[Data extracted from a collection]

╭──

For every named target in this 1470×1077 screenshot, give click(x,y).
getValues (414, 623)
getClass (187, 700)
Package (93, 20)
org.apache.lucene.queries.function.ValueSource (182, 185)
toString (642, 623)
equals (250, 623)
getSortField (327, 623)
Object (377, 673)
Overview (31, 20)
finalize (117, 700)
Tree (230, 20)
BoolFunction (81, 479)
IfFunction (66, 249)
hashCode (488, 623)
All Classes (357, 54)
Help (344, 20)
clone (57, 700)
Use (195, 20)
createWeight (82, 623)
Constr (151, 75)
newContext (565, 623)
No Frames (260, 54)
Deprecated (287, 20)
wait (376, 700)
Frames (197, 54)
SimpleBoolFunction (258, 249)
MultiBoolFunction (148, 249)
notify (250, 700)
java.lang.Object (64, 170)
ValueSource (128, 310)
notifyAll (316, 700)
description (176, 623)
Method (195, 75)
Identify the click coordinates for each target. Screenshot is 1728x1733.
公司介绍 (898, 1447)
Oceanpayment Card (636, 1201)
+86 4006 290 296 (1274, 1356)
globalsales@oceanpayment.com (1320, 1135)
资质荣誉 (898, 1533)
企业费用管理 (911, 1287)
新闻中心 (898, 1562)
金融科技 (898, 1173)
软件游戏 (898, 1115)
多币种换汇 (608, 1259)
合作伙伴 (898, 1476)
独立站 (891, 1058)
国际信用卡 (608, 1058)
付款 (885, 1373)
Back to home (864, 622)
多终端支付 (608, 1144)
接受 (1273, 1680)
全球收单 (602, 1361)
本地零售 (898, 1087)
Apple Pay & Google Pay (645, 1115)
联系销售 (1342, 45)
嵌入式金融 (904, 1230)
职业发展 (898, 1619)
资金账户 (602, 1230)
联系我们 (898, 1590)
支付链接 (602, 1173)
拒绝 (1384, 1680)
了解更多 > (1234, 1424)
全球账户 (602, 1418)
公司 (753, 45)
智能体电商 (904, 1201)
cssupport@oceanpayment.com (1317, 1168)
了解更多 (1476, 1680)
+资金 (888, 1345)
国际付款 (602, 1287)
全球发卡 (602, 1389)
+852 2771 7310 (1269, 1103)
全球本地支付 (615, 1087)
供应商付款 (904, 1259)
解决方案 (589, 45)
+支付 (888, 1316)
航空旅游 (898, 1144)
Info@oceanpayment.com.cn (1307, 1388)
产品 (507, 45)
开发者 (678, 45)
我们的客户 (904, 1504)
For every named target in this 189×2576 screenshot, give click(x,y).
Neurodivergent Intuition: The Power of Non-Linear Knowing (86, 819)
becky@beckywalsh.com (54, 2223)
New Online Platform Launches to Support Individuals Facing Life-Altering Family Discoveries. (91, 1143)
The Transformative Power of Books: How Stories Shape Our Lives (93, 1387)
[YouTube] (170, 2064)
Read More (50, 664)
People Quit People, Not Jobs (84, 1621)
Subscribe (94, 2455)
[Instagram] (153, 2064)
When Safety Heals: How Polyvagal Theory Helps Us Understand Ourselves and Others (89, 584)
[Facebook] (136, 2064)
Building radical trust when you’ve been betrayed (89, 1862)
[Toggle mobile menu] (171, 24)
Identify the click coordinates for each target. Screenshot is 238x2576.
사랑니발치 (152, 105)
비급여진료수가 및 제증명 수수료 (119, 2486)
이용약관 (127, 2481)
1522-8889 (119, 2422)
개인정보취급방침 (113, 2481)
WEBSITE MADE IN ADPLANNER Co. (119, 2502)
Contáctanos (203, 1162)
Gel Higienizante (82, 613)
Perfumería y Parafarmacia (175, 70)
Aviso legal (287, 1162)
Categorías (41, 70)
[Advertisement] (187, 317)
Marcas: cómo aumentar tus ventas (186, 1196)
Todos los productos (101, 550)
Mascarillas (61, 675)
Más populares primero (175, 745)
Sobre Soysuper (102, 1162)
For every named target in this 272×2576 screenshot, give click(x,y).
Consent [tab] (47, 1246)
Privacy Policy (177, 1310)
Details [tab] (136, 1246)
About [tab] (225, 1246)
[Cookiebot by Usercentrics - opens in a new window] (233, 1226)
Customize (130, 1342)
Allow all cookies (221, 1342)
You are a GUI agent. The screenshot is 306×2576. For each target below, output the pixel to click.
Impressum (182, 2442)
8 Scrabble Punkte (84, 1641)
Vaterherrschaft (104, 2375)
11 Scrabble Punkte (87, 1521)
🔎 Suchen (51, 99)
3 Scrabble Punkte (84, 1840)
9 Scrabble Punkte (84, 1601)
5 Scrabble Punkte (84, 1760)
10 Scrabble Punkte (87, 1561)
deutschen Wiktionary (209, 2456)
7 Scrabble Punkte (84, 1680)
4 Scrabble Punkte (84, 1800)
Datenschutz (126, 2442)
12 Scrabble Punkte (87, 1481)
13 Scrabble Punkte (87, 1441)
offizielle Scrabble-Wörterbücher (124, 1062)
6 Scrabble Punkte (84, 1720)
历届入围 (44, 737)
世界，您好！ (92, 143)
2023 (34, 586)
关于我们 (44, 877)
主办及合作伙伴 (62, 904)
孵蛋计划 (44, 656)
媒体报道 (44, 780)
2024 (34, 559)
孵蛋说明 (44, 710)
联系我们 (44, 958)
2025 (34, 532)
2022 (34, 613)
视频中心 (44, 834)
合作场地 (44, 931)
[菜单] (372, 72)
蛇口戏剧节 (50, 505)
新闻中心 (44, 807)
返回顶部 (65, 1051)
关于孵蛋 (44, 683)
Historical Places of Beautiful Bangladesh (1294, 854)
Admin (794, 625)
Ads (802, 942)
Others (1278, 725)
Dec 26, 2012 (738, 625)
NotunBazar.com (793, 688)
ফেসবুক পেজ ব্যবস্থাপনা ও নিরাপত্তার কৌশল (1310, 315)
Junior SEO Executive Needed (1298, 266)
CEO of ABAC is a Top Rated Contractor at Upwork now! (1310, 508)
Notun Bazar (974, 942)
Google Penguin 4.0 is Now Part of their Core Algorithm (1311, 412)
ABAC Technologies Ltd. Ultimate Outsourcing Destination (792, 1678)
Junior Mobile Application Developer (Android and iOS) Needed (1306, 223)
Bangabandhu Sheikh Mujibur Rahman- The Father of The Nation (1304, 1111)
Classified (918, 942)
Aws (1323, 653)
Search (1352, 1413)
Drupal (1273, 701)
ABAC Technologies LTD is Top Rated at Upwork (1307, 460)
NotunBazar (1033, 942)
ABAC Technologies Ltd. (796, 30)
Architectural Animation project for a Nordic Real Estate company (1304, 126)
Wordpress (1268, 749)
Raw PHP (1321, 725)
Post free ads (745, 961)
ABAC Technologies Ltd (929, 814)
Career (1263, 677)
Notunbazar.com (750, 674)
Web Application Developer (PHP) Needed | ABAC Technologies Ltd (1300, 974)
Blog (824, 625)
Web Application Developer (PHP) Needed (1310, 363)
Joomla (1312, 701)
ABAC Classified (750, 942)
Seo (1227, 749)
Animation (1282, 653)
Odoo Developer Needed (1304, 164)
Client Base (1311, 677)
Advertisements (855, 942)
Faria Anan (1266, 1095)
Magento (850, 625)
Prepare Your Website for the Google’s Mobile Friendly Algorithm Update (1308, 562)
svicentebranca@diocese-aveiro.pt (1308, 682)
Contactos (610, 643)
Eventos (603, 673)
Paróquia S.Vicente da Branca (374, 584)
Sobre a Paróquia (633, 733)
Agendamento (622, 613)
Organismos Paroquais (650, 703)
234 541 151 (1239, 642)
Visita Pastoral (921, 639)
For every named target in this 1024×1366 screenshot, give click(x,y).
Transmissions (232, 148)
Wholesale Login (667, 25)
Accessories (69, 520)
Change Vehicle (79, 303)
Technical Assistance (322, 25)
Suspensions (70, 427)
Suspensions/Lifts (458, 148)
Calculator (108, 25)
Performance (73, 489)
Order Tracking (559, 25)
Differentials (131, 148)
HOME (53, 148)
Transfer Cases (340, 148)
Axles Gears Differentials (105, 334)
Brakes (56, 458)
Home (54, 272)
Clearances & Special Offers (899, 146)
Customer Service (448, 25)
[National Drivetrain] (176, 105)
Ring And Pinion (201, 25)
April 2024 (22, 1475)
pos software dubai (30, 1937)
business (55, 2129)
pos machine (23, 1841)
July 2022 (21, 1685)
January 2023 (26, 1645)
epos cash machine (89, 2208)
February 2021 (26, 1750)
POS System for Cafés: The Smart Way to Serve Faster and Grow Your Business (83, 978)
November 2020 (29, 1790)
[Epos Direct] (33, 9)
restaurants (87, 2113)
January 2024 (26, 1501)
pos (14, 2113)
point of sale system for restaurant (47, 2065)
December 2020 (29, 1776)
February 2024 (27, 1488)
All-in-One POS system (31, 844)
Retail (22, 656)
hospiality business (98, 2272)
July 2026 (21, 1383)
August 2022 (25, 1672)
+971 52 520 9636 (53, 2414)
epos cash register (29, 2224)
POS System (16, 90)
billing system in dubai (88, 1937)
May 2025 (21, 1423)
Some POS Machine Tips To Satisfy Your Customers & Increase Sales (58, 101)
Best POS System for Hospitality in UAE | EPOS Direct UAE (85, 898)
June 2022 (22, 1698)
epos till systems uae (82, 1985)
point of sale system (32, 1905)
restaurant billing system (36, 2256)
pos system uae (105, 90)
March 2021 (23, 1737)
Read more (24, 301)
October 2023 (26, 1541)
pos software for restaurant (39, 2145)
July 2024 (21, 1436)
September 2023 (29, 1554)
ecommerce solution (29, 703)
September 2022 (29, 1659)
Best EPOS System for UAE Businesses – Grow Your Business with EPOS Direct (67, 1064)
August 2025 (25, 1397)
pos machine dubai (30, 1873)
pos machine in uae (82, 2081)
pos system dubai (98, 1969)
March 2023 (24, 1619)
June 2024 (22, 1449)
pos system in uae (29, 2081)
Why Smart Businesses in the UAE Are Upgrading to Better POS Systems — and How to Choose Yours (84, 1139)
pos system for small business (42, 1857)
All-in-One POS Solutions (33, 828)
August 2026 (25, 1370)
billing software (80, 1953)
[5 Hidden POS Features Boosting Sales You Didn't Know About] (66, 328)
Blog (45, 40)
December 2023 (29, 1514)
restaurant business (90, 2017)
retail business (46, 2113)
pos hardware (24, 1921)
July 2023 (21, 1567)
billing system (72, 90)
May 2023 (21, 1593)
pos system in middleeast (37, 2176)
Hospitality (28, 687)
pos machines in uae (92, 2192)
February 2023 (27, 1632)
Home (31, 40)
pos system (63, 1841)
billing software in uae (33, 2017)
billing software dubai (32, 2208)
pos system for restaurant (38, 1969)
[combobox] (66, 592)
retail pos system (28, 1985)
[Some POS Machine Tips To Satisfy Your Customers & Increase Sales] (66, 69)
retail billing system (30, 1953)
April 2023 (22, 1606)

╰──

Look above for the line holding "Blog (824, 625)". Print it and every line after it, exactly, through the line holding "restaurants (87, 2113)".

Blog (824, 625)
Web Application Developer (PHP) Needed (1310, 363)
Joomla (1312, 701)
ABAC Classified (750, 942)
Seo (1227, 749)
Animation (1282, 653)
Odoo Developer Needed (1304, 164)
Client Base (1311, 677)
Advertisements (855, 942)
Faria Anan (1266, 1095)
Magento (850, 625)
Prepare Your Website for the Google’s Mobile Friendly Algorithm Update (1308, 562)
svicentebranca@diocese-aveiro.pt (1308, 682)
Contactos (610, 643)
Eventos (603, 673)
Paróquia S.Vicente da Branca (374, 584)
Sobre a Paróquia (633, 733)
Agendamento (622, 613)
Organismos Paroquais (650, 703)
234 541 151 (1239, 642)
Visita Pastoral (921, 639)
For every named target in this 1024×1366 screenshot, give click(x,y).
Transmissions (232, 148)
Wholesale Login (667, 25)
Accessories (69, 520)
Change Vehicle (79, 303)
Technical Assistance (322, 25)
Suspensions (70, 427)
Suspensions/Lifts (458, 148)
Calculator (108, 25)
Performance (73, 489)
Order Tracking (559, 25)
Differentials (131, 148)
HOME (53, 148)
Transfer Cases (340, 148)
Axles Gears Differentials (105, 334)
Brakes (56, 458)
Home (54, 272)
Clearances & Special Offers (899, 146)
Customer Service (448, 25)
[National Drivetrain] (176, 105)
Ring And Pinion (201, 25)
April 2024 (22, 1475)
pos software dubai (30, 1937)
business (55, 2129)
pos machine (23, 1841)
July 2022 (21, 1685)
January 2023 (26, 1645)
epos cash machine (89, 2208)
February 2021 (26, 1750)
POS System for Cafés: The Smart Way to Serve Faster and Grow Your Business (83, 978)
November 2020 (29, 1790)
[Epos Direct] (33, 9)
restaurants (87, 2113)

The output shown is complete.